A new study published in UEG Journal has found that poor oral health is associated with a 75% increased risk of hepatocellular carcinoma (HCC) - the most common type of liver cancer.
The study, by researchers at Queen’s University Belfast, analysed a large cohort of over 469,000 people in the UK, investigating the association between oral health conditions and the risk of a number of gastrointestinal cancers, including liver, colon, rectum and pancreatic cancer.
Whilst no significant associations were observed on the risk of the majority gastrointestinal cancers and poor oral health, a substantial link was found for hepatobiliary cancer.
Models were applied to estimate the relationship between cancer risk and self-reported oral health conditions, such as painful or bleeding gums, mouth ulcers and loose teeth.
Poor oral health has been “Associated with the risk of several chronic diseases, such as heart disease, stroke and diabetes”, explained Dr Haydée WT Jordão, from the Centre of Public Health at Queen’s University Belfast and lead author of the study.
He continued, “However, there is inconsistent evidence on the association between poor oral health and specific types of gastrointestinal cancers, which is what our research aimed to examine.”
“The liver contributes to the elimination of bacteria from the human body.
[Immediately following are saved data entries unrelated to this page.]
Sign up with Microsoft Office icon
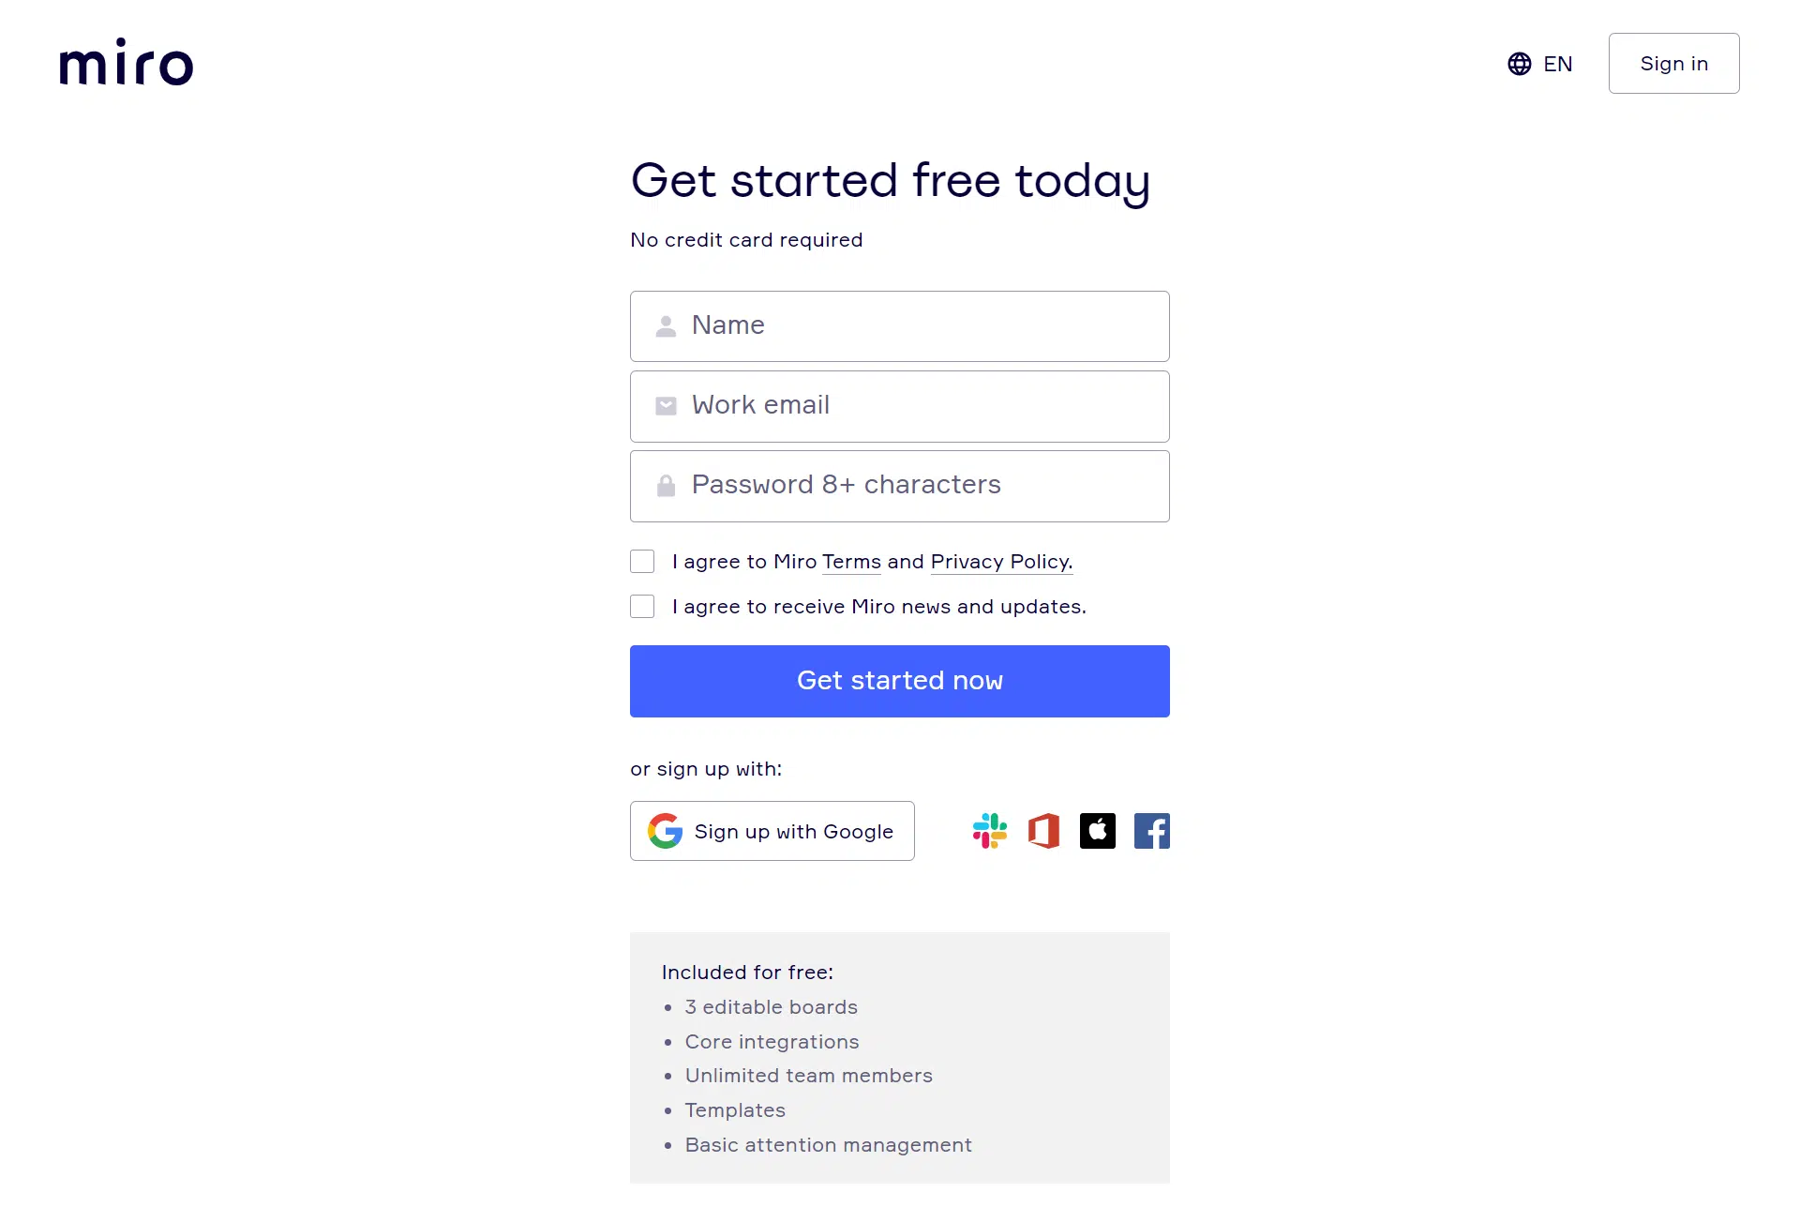This screenshot has width=1800, height=1207. coord(1043,831)
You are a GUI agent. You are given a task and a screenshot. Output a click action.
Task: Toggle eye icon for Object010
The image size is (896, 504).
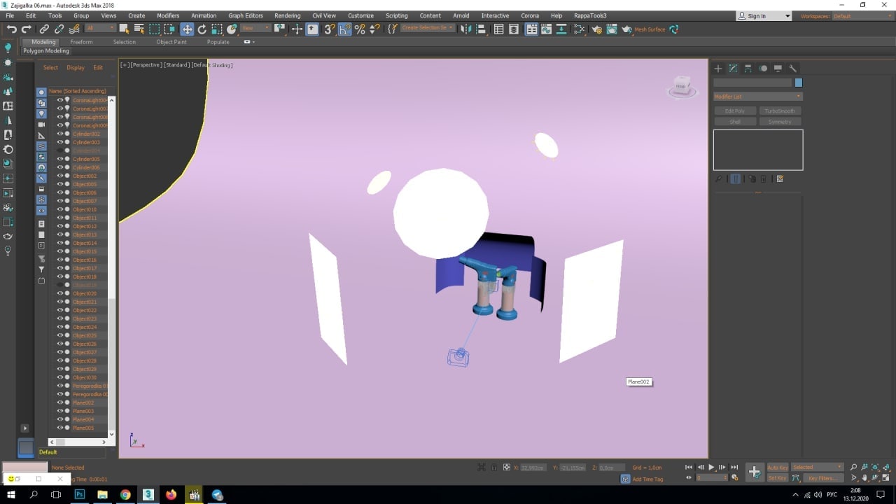[60, 209]
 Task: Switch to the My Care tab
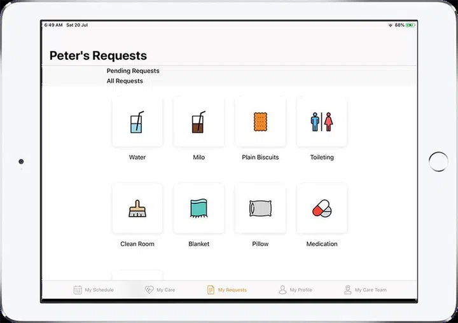pos(160,290)
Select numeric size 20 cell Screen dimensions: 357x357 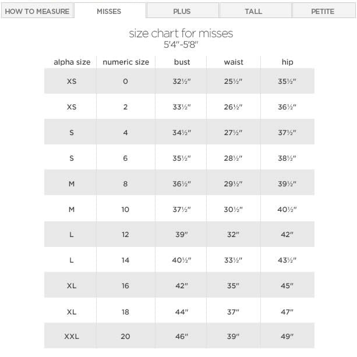pyautogui.click(x=125, y=337)
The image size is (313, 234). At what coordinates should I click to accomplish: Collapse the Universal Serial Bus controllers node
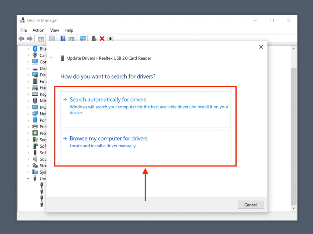tap(28, 179)
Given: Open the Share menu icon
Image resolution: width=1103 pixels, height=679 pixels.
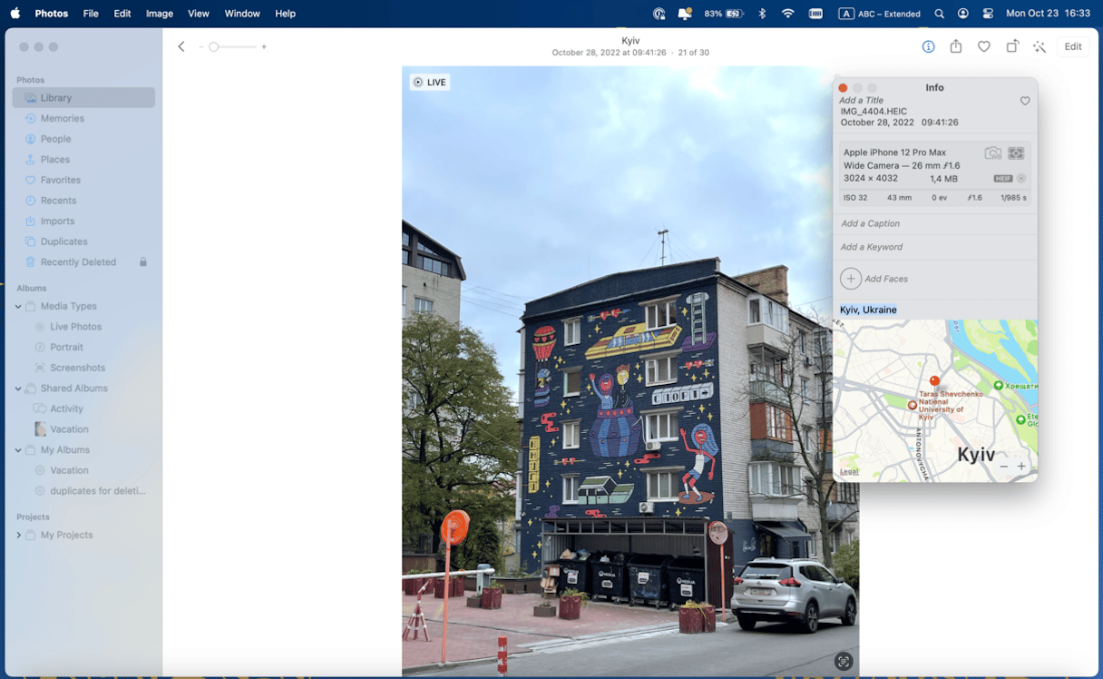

When the liver is affected by diseases, such as hepatitis, cirrhosis or cancer, its function will decline and bacteria will survive for longer and therefore have the potential to cause more harm. One bacteria, fusobacterium nucleatum, originates in the oral cavity but its role in liver cancer is unclear. Further studies investigating the microbiome and liver cancer are therefore warranted.”
Liver cancer is the sixth bigger cancer killer in the EU, claiming the lives of almost 60,000 people per year. The five-year survival rate for the disease across Europe is just 11%4 and approximately nine in 10 cases are in individuals over the age of 55.